[Dataset entries]
--------------------------------------------------
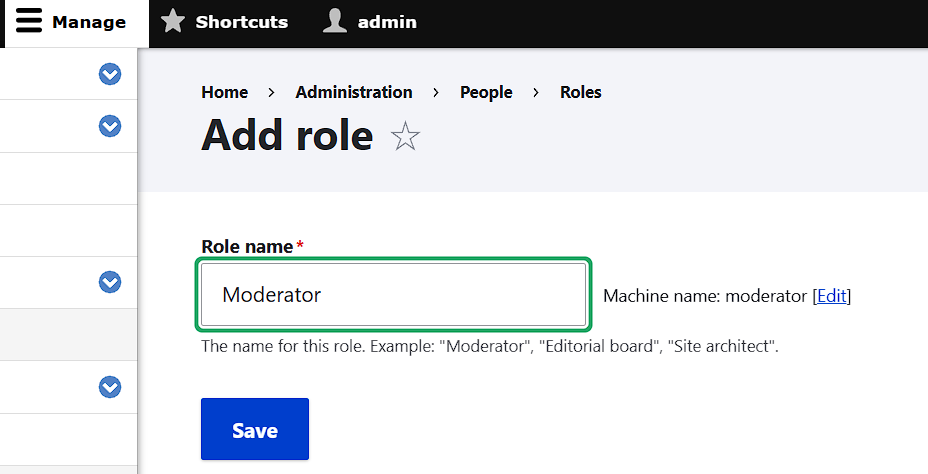The image size is (928, 474).
Task: Navigate to Administration breadcrumb link
Action: [353, 92]
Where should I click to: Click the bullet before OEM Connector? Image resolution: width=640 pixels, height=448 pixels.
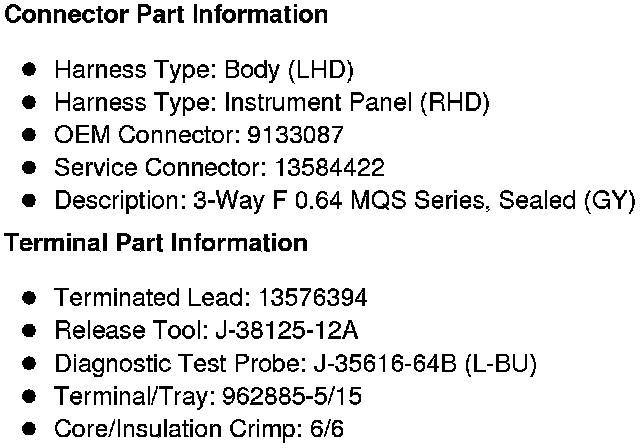(30, 135)
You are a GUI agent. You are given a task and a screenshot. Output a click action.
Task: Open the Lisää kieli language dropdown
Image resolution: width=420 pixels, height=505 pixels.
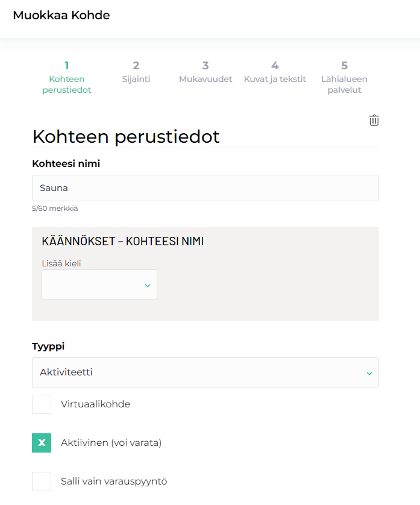click(x=99, y=284)
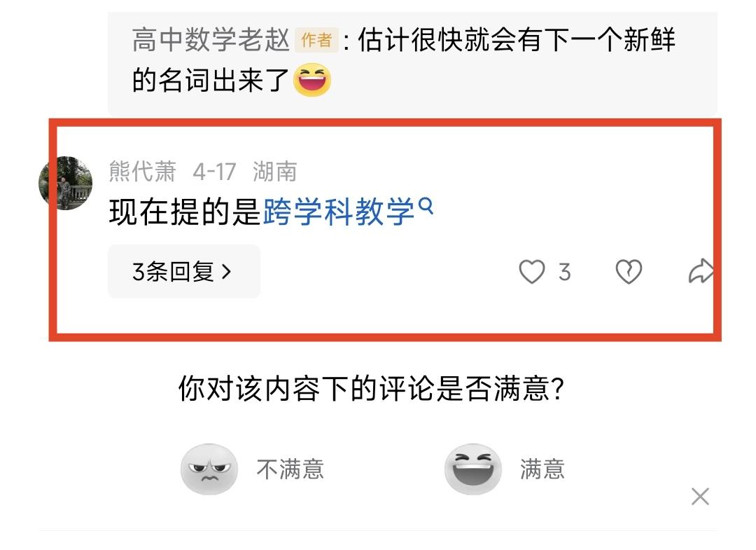The image size is (756, 550).
Task: Choose the 满意 rating label
Action: [543, 469]
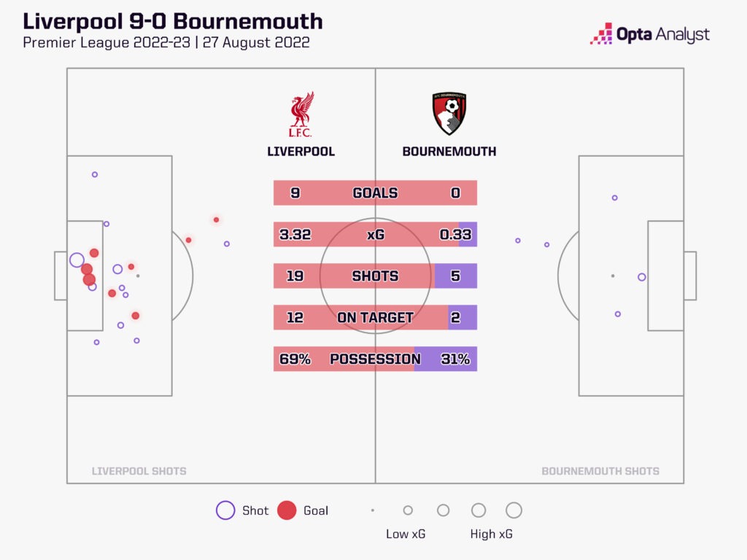Viewport: 747px width, 560px height.
Task: Click the Liverpool FC crest
Action: [301, 114]
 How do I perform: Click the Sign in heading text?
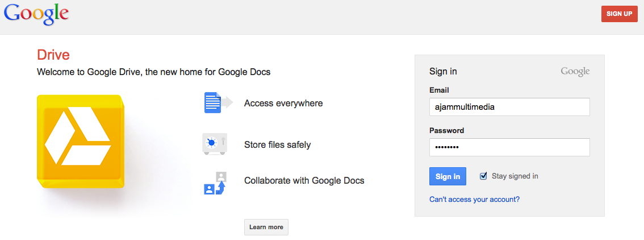[443, 72]
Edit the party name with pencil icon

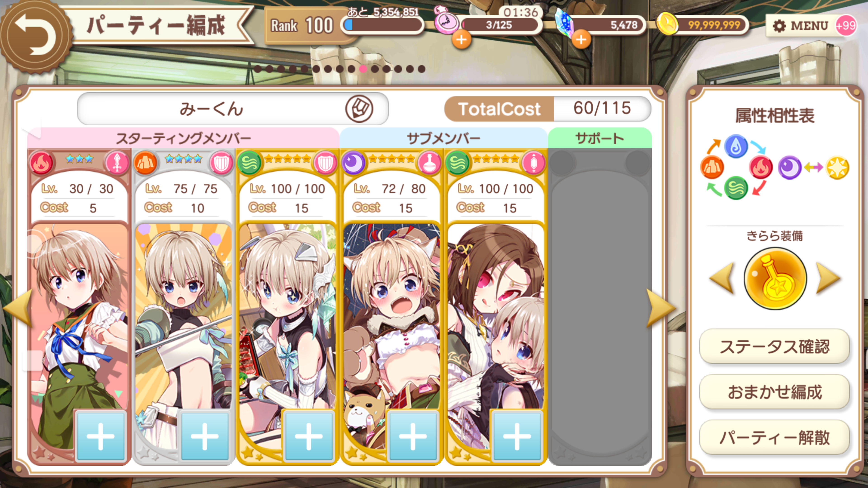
--------------------------------------------------
#### TASK DESCRIPTION
Once the line containing "Task: Open the Lisää kieli language dropdown" has been found, write out exactly that line and each one after it through the end of the data, leaving out every picture.

#### SOLUTION TO THE PROBLEM
Task: Open the Lisää kieli language dropdown
Image resolution: width=420 pixels, height=505 pixels.
click(x=99, y=284)
The image size is (756, 550).
Task: Choose the 满意 rating label
Action: [543, 469]
Viewport: 747px width, 560px height.
Task: Click the Liverpool FC crest
Action: [301, 114]
 How do I perform: Click the Sign in heading text?
[443, 72]
Edit the party name with pencil icon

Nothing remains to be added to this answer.